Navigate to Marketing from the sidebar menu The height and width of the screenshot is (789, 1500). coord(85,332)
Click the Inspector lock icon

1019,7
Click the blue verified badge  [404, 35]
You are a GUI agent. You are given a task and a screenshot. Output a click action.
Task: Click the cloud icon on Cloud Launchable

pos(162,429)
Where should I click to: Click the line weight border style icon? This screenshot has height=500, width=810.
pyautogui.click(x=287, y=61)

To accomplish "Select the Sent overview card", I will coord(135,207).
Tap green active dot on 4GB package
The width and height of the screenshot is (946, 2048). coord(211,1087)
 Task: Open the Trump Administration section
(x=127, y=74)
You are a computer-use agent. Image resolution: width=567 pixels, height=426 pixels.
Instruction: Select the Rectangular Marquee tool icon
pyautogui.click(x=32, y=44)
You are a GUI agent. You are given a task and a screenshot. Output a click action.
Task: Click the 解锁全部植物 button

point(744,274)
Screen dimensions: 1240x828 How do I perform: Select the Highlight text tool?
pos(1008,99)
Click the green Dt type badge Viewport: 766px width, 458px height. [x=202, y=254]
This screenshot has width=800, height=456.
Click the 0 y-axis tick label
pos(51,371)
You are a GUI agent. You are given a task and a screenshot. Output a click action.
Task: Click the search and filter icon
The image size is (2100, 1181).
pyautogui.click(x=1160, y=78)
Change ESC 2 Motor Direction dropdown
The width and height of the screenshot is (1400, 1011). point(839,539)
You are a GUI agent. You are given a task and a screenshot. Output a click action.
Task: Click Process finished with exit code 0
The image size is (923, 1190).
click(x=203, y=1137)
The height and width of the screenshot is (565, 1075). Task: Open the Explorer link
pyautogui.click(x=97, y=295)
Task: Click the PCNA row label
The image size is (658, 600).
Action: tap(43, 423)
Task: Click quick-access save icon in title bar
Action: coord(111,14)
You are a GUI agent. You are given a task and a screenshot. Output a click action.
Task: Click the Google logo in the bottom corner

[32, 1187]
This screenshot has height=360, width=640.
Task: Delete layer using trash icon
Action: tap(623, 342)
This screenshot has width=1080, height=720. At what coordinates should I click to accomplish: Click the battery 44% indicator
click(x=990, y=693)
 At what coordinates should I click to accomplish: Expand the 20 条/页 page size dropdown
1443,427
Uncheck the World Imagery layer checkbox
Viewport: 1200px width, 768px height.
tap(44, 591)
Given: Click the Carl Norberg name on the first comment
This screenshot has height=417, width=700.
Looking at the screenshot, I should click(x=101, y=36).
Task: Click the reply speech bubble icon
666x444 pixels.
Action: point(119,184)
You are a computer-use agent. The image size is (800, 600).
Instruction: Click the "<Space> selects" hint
● ● ● ● ●
Show every line of the data in which the word "badge" appears.

* **Written response**
Click the blue verified badge  [404, 35]
Click the green Dt type badge Viewport: 766px width, 458px height. [x=202, y=254]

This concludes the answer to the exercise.